Which lines of the material hold the word "agent"? Copy each one.

Top of Records

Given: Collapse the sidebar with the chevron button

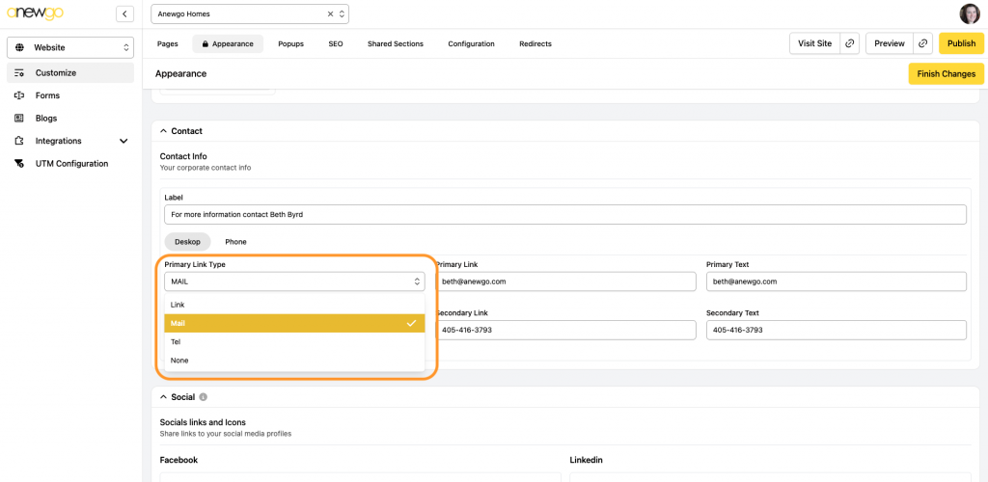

Bottom of Records
Top of Records

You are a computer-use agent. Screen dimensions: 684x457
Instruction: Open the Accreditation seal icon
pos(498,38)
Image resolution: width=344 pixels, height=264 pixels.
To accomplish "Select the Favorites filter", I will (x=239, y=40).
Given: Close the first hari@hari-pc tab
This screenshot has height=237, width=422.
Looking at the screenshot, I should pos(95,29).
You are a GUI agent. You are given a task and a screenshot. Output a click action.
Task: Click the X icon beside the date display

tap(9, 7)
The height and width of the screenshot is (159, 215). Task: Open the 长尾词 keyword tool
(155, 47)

Bottom of Records
Top of Records

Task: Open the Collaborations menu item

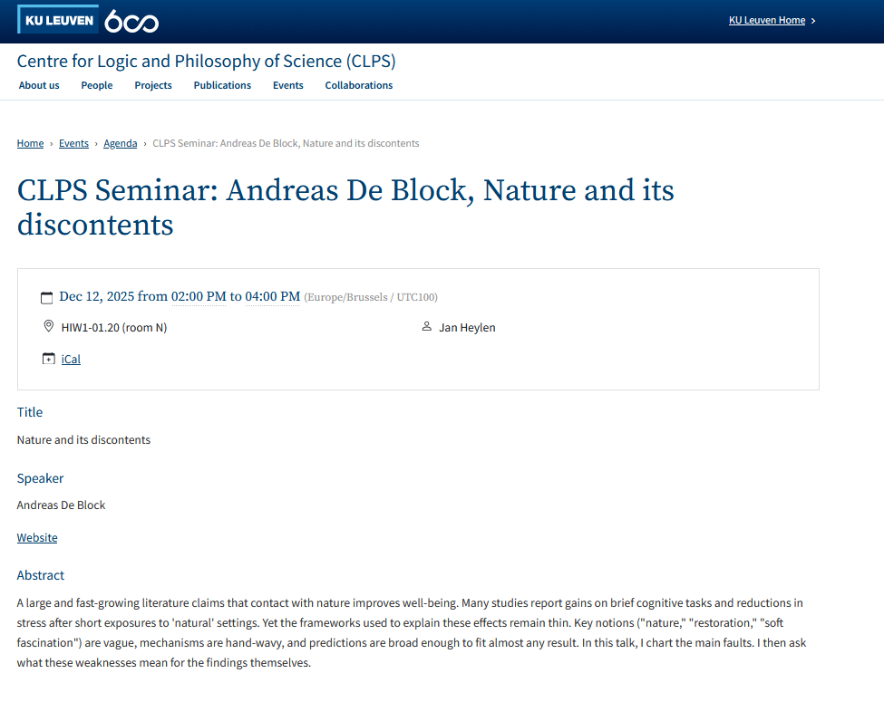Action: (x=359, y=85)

Bottom of Records

Answer box >>
You are a computer-use agent. Screen dimensions: 684x457
You are a GUI agent. You are given a task and a screenshot. Output a click action.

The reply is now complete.